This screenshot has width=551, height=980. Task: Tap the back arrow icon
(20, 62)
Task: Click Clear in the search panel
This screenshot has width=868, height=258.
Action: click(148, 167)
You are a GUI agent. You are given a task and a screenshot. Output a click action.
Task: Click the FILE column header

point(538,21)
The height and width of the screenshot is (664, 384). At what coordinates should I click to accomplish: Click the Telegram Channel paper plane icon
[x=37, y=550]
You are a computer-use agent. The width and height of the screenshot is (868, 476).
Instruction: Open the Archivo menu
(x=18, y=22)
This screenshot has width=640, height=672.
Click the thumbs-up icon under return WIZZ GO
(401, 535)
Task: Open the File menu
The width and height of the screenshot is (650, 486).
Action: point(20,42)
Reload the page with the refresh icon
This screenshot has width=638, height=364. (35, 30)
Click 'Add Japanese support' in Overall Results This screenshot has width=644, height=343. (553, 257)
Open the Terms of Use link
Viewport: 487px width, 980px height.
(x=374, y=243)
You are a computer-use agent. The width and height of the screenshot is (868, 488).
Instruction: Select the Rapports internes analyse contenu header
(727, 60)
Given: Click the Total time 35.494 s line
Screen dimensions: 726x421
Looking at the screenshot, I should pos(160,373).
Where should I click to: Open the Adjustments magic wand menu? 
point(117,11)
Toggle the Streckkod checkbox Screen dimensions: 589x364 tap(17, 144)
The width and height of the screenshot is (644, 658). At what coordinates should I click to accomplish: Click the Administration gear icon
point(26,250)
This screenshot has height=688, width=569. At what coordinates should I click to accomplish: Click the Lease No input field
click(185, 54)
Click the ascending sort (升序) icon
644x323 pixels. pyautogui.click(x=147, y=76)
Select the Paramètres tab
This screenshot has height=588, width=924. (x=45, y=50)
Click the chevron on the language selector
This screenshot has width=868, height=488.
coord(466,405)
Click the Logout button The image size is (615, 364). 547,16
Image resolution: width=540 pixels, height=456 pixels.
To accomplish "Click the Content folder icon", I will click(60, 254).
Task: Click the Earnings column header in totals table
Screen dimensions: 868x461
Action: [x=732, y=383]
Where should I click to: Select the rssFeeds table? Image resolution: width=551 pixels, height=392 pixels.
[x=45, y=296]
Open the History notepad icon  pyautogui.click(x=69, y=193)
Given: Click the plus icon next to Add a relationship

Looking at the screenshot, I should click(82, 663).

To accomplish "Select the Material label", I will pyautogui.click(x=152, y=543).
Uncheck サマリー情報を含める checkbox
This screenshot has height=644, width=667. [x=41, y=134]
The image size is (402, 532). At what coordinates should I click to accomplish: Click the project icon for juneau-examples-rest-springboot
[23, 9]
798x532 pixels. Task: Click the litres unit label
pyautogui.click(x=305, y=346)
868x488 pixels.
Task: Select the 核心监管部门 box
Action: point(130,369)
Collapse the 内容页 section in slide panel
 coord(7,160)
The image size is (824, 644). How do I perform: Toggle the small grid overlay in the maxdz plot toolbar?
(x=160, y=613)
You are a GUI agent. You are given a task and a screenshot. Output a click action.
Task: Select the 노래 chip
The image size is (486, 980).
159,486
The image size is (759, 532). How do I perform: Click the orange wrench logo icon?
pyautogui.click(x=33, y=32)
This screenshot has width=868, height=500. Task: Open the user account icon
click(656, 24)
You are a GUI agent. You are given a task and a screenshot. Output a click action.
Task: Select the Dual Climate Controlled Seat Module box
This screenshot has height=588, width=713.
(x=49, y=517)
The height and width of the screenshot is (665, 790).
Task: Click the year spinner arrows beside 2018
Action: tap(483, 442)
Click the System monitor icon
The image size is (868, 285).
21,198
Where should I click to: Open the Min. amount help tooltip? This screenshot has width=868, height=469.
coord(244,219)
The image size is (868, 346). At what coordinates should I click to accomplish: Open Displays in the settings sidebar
────────────────
WHAT YOU ARE ASKED TO DO:
Each record above is to be reproduced word for word.

ANSWER TO THE PROBLEM:
This screenshot has width=551, height=980. Task: Tap the back arrow icon
(20, 62)
Task: Click Clear in the search panel
This screenshot has width=868, height=258.
Action: click(148, 167)
You are a GUI agent. You are given a task and a screenshot. Output a click action.
Task: Click the FILE column header

point(538,21)
The height and width of the screenshot is (664, 384). At what coordinates should I click to accomplish: Click the Telegram Channel paper plane icon
[x=37, y=550]
You are a computer-use agent. The width and height of the screenshot is (868, 476).
Instruction: Open the Archivo menu
(x=18, y=22)
This screenshot has width=640, height=672.
Click the thumbs-up icon under return WIZZ GO
(401, 535)
Task: Open the File menu
The width and height of the screenshot is (650, 486).
Action: point(20,42)
Reload the page with the refresh icon
This screenshot has width=638, height=364. (35, 30)
Click 'Add Japanese support' in Overall Results This screenshot has width=644, height=343. (553, 257)
Open the Terms of Use link
Viewport: 487px width, 980px height.
(x=374, y=243)
You are a computer-use agent. The width and height of the screenshot is (868, 488).
Instruction: Select the Rapports internes analyse contenu header
(727, 60)
Given: Click the Total time 35.494 s line
Screen dimensions: 726x421
Looking at the screenshot, I should pos(160,373).
Where should I click to: Open the Adjustments magic wand menu? 
point(117,11)
Toggle the Streckkod checkbox Screen dimensions: 589x364 tap(17, 144)
The width and height of the screenshot is (644, 658). At what coordinates should I click to accomplish: Click the Administration gear icon
point(26,250)
This screenshot has height=688, width=569. At what coordinates should I click to accomplish: Click the Lease No input field
click(185, 54)
Click the ascending sort (升序) icon
644x323 pixels. pyautogui.click(x=147, y=76)
Select the Paramètres tab
This screenshot has height=588, width=924. (x=45, y=50)
Click the chevron on the language selector
This screenshot has width=868, height=488.
coord(466,405)
Click the Logout button The image size is (615, 364). 547,16
Image resolution: width=540 pixels, height=456 pixels.
To accomplish "Click the Content folder icon", I will click(60, 254).
Task: Click the Earnings column header in totals table
Screen dimensions: 868x461
Action: [x=732, y=383]
Where should I click to: Select the rssFeeds table? Image resolution: width=551 pixels, height=392 pixels.
[x=45, y=296]
Open the History notepad icon  pyautogui.click(x=69, y=193)
Given: Click the plus icon next to Add a relationship

Looking at the screenshot, I should click(82, 663).

To accomplish "Select the Material label", I will pyautogui.click(x=152, y=543).
Uncheck サマリー情報を含める checkbox
This screenshot has height=644, width=667. [x=41, y=134]
The image size is (402, 532). At what coordinates should I click to accomplish: Click the project icon for juneau-examples-rest-springboot
[23, 9]
798x532 pixels. Task: Click the litres unit label
pyautogui.click(x=305, y=346)
868x488 pixels.
Task: Select the 核心监管部门 box
Action: point(130,369)
Collapse the 内容页 section in slide panel
 coord(7,160)
The image size is (824, 644). How do I perform: Toggle the small grid overlay in the maxdz plot toolbar?
(x=160, y=613)
You are a GUI agent. You are given a task and a screenshot. Output a click action.
Task: Select the 노래 chip
The image size is (486, 980).
159,486
The image size is (759, 532). How do I perform: Click the orange wrench logo icon?
pyautogui.click(x=33, y=32)
This screenshot has width=868, height=500. Task: Open the user account icon
click(656, 24)
You are a GUI agent. You are given a task and a screenshot. Output a click action.
Task: Select the Dual Climate Controlled Seat Module box
This screenshot has height=588, width=713.
(x=49, y=517)
The height and width of the screenshot is (665, 790).
Task: Click the year spinner arrows beside 2018
Action: tap(483, 442)
Click the System monitor icon
The image size is (868, 285).
21,198
Where should I click to: Open the Min. amount help tooltip? This screenshot has width=868, height=469.
coord(244,219)
The image size is (868, 346). At what coordinates should I click to accomplish: Open Displays in the settings sidebar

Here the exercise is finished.